I was an adolescent Longinus - Tales of a Capricious Childhood (1) (1716 hits)
Category: HumorRating: 2 on 21 reviews (Rate this item) (V)
Submitted by Smurfs (View user info) at 2005-04-22 13:05:18 EDT
I was a strange child. Manic, bi-polar, schizophrenic, HADD... I was diagnosed with none of these. I grew up amidst the rocky seas of a turbulent marriage.
My father was an ultra-conservative strict disciplinarian US Federal Marshall who was not only out of the house, but out of the country for the majority of my first seven years on this earth. He tracked fugitives all over Europe and the United States, appearing on America's Most Wanted and a number of other law related television programs. (Examples of my father: http://www.ubersite.com/m/51334 ) I saw him enough on the hero-worship box that he was granted leave and adulation.

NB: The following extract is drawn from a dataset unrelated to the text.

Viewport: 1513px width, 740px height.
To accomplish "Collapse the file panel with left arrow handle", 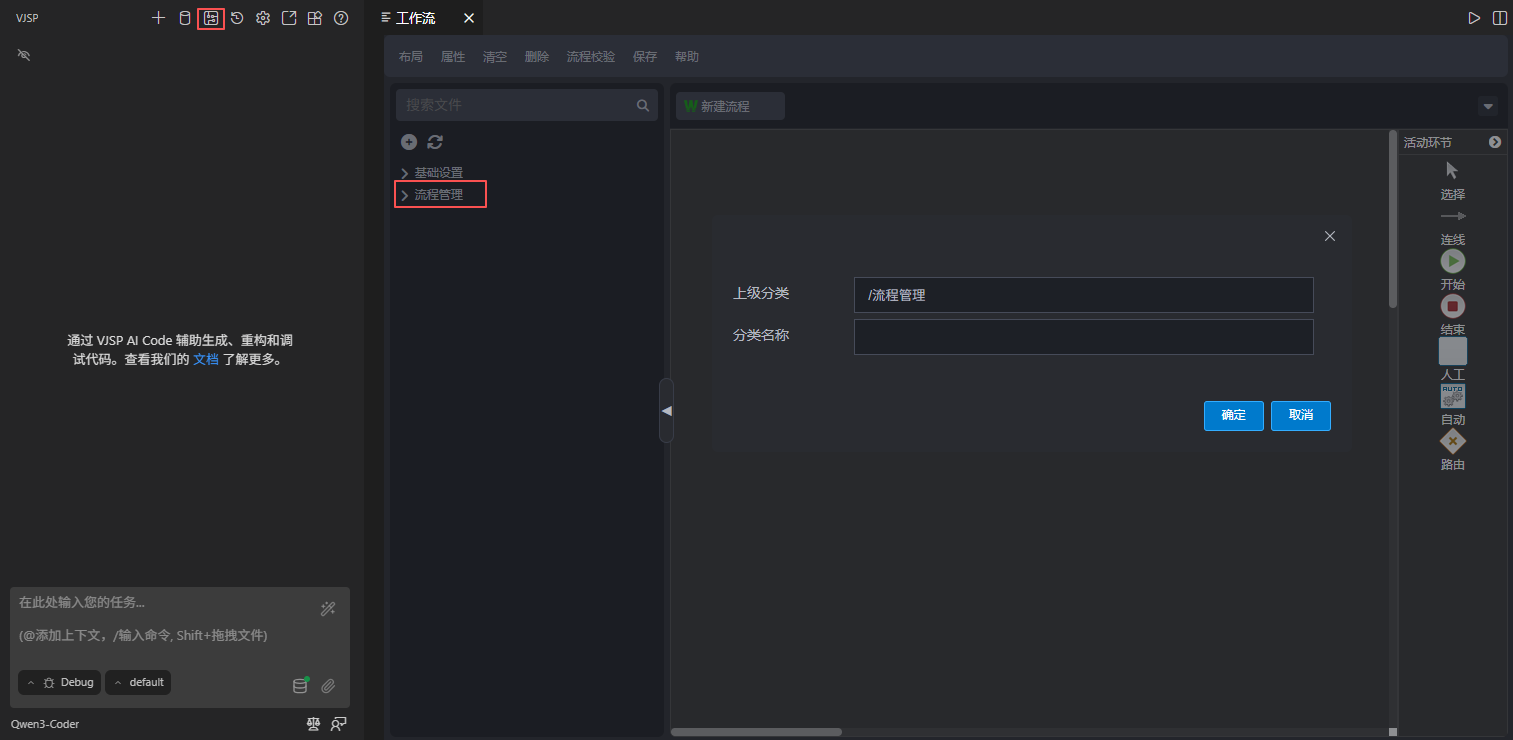I will (666, 410).
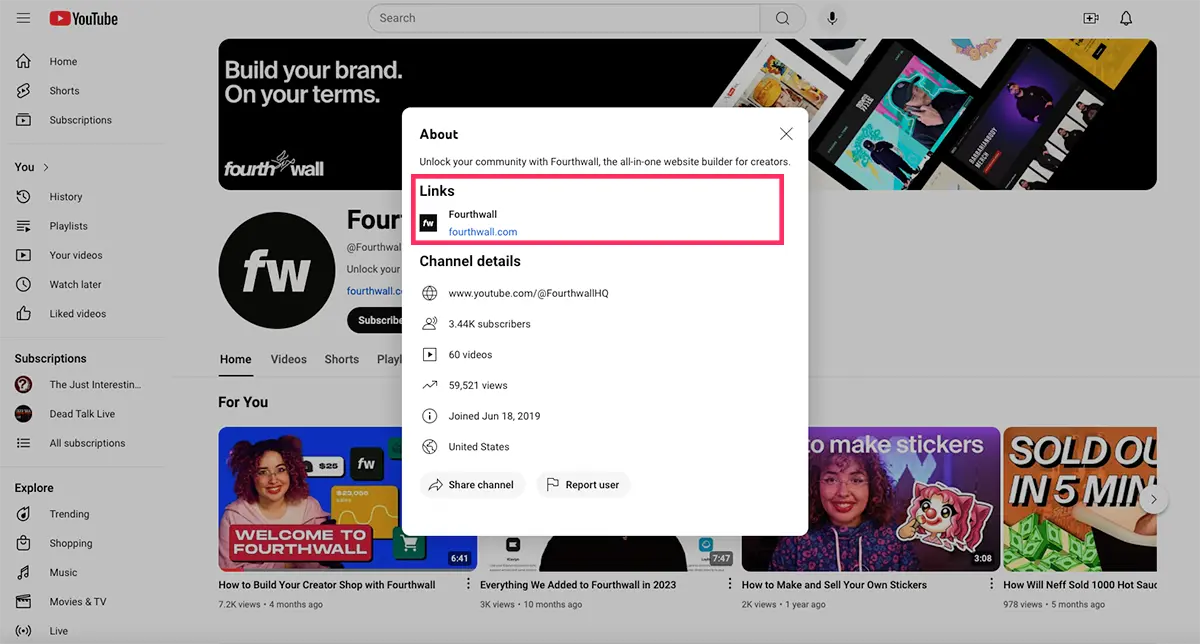Click the search magnifier button

782,18
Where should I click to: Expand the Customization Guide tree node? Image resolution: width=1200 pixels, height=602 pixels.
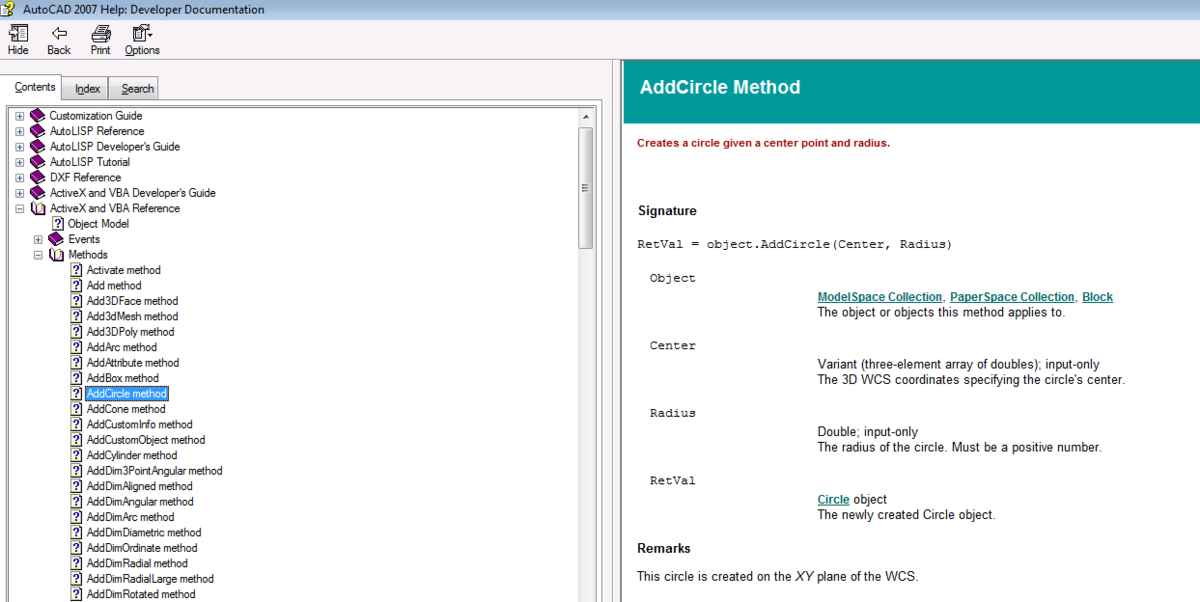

My mother was an Italian firebrand, between delivering papers and babysitting she found time to smack me, ground me, and not-so gently persuade me along the path of normality. 'NO MICHAEL ETHAN! You CANNOT throw the dog down the stairs to see if it bounces!' As my writing clearly shows... it worked.
As a child I was fascinated by religion, it stuck with me as I went on to teach religious education and major in Religious Studies. It started on a trip to Disney were my parents decided we would drive the 1026 or so miles to Florida. Obviously you need something to pacify the fidgety seven-year old in the back seat. Why NOT the Bible?
So I sat and read. My parents might have realized they made a mistake when we got to Orlando and I whined when they tried to make me put down the Bible to see Mickey. Mickey, whom I asked, as stood clutching his hand, ignoring my fathers waving and the camera in my mother's hands, 'Do you think God is a dick as well?'
Mickey chose not to answer.
The same question posed later to my parents caused my mother to laugh and my father to stare at me like I was the anti-Christ. I later heard them arguing, 'Marie! He called God a dick!' 'Well Tom... he's on the old testament!' 'Why is a seven-year-old reading the Bible anyway?!' 'Well, at least he seems interested in it.' 'It's unnatural.'
I finished it on the ride home. Armed with a glossary of words I didn't understand and misinterpreted parables, I was thrown into CCD, Religious Education for Long Island suburban Catholics. Taught by housewives with no theological training and high school students doing community service, it was a lot of lip service and textbook reading.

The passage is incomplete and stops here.